For the litigation funding and legal finance community, ITC’s themes highlight a growing intersection between technology, access to justice, and capital deployment—raising questions about how funders may increasingly support tech-enabled legal service models alongside traditional case funding.

Litigation Financiers Organize on Capitol Hill

By John Freund |

The litigation finance industry is mobilizing its defenses after nearly facing extinction through federal legislation last year. In response to Senator Thom Tillis's surprise attempt to impose a 41% tax on litigation finance profits, two attorneys have launched the American Civil Accountability Alliance—a lobbying group dedicated to fighting back against efforts to restrict third-party funding of lawsuits.

As reported in Bloomberg Law, co-founder Erick Robinson, a Houston patent lawyer, described the industry's collective shock when the Tillis measure came within striking distance of passing as part of a major tax and spending package. The proposal ultimately failed, but the close call exposed the $16 billion industry's vulnerability to legislative ambush tactics. Robinson noted that the measure appeared with only five weeks before the final vote, giving stakeholders little time to respond before the Senate parliamentarian ultimately removed it on procedural grounds.

The new alliance represents a shift toward grassroots advocacy, focusing on bringing forward voices of individuals and small parties whose cases would have been impossible without funding. Robinson emphasized that state-level legislation now poses the greater threat, as these bills receive less media scrutiny than federal proposals while establishing precedents that can spread rapidly across jurisdictions.

The group is still forming its board and hiring lobbyists, but its founders are clear about their mission: ensuring that litigation finance isn't quietly regulated out of existence through misleading rhetoric about foreign influence or frivolous litigation—claims Robinson dismisses as disconnected from how funders actually evaluate cases for investment.

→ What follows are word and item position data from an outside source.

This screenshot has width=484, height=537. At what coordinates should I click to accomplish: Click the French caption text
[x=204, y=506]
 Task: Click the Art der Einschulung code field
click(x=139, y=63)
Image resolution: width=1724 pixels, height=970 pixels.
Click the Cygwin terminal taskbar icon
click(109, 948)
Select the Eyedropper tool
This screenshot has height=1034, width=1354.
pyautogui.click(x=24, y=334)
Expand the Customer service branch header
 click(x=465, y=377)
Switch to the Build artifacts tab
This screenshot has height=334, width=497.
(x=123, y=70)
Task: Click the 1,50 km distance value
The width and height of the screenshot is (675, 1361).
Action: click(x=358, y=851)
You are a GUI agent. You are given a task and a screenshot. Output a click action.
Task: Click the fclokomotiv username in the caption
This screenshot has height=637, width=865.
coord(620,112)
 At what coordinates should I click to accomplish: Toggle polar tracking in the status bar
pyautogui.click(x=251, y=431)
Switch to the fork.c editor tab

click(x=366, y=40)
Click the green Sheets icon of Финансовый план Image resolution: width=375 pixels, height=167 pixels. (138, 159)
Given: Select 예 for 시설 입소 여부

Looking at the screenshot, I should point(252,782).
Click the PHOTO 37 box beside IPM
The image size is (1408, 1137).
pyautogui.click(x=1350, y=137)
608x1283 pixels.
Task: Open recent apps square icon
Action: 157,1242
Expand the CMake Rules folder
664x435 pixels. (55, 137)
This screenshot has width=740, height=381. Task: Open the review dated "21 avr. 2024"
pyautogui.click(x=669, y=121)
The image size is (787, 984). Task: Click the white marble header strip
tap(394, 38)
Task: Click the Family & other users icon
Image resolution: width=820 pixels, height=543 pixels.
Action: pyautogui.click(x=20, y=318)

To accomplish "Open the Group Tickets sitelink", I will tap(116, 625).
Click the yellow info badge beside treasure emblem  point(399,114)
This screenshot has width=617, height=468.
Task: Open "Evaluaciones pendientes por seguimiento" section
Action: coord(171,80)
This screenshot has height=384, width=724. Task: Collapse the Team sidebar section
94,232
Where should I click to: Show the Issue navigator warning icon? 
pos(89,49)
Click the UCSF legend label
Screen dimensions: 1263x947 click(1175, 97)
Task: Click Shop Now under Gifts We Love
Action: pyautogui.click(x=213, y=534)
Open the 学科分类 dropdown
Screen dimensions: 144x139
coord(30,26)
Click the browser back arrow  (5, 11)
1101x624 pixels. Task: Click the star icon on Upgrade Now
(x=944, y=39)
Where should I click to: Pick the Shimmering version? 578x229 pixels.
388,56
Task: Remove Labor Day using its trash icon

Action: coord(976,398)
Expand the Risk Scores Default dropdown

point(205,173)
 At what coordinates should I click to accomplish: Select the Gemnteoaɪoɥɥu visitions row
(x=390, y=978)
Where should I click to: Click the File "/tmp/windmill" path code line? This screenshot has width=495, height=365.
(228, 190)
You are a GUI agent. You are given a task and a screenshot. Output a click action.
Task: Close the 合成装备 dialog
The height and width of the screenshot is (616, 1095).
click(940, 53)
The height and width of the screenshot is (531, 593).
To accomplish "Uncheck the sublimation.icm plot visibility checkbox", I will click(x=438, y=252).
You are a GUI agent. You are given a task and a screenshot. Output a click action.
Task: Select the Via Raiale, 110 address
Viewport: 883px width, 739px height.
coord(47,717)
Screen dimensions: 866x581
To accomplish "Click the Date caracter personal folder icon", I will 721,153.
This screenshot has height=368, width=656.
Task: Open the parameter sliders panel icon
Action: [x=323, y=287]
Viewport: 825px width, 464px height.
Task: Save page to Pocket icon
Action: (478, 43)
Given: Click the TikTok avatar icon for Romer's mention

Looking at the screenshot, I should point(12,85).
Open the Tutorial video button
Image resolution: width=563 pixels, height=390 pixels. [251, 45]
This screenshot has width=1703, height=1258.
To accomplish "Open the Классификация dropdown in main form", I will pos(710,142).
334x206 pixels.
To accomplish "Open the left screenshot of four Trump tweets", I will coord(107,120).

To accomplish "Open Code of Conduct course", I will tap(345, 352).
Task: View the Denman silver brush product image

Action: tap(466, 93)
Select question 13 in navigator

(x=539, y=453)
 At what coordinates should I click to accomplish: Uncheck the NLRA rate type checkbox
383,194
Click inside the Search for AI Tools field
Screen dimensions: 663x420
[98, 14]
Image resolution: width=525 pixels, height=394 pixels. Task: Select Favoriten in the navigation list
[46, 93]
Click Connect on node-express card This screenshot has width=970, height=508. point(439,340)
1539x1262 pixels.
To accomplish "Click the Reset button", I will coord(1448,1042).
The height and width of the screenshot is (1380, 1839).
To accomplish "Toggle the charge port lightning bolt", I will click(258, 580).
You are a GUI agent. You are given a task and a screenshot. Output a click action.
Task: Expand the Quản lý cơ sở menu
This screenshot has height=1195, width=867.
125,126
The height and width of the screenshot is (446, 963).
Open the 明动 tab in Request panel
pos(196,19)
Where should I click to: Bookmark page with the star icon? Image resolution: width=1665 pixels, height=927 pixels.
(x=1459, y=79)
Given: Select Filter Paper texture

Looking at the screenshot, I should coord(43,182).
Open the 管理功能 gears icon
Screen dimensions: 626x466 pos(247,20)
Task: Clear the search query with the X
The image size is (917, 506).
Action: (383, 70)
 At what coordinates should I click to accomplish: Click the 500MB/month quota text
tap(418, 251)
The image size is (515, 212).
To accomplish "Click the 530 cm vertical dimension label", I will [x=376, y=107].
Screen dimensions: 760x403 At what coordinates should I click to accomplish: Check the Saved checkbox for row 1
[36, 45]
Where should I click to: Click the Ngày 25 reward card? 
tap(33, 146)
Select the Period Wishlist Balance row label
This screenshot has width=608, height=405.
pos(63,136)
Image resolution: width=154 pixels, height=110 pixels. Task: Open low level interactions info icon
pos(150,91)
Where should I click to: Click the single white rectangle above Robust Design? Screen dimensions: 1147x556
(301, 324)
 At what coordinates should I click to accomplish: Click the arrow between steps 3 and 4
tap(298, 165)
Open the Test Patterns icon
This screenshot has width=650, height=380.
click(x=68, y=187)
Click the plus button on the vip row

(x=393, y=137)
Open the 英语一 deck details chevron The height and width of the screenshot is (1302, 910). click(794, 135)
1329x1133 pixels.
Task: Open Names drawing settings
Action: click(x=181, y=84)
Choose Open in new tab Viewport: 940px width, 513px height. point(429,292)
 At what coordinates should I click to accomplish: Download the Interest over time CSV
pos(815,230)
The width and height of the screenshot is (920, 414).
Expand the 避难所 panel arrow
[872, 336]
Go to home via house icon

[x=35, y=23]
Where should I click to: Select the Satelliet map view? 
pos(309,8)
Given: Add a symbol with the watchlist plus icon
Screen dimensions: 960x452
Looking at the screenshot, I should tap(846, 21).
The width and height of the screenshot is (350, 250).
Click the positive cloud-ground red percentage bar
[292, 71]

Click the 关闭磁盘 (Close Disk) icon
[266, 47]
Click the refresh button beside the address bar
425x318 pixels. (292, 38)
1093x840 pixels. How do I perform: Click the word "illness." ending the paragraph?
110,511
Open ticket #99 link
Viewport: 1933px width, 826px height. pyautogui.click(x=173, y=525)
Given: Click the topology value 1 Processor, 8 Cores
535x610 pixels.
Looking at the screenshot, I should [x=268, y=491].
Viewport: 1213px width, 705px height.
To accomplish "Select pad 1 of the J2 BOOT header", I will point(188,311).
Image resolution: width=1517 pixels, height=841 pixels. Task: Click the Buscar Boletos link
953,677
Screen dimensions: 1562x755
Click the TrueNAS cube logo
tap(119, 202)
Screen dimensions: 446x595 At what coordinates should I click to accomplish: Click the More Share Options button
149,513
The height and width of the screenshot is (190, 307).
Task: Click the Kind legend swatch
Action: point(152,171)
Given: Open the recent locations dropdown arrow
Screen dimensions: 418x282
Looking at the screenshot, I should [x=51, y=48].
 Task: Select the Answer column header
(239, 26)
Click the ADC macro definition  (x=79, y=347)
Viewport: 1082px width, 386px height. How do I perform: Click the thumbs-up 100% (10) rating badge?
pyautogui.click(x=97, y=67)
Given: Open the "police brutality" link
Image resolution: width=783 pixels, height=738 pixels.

ISO’s ‘Litigation Funding Mutual Disclosure’ May Be Unenforceable

By John Freund |

The insurance industry has introduced a new policy condition entitled "Litigation Funding Mutual Disclosure" (ISO Form CG 99 11 01 26) that may be included in liability policies starting this month. The condition allows either party to demand mutual disclosure of third-party litigation funding agreements when disputes arise over whether a claim or suit is covered by the policy. However, the condition faces significant enforceability challenges that make it largely unworkable in practice.

As reported in Omni Bridgeway, the condition is unenforceable for several key reasons. First, when an insurer denies coverage and the policyholder commences coverage litigation, the denial likely relieves the policyholder of compliance with policy conditions. Courts typically hold that insurers must demonstrate actual and substantial prejudice from a policyholder's failure to perform a condition, which would be difficult to establish when coverage has already been denied.

Additionally, the condition's requirement for policyholders to disclose funding agreements would force them to breach confidentiality provisions in those agreements, amounting to intentional interference with contractual relations. The condition is also overly broad, extending to funding agreements between attorneys and funders where the insurer has no privity. Most problematically, the "mutual" disclosure requirement lacks true mutuality since insurers rarely use litigation funding except for subrogation claims, creating a one-sided obligation that borders on bad faith.

The condition appears designed to give insurers a litigation advantage by accessing policyholders' private financial information, despite overwhelming judicial precedent that litigation finance is rarely relevant to case claims and defenses. Policyholders should reject this provision during policy renewals whenever possible.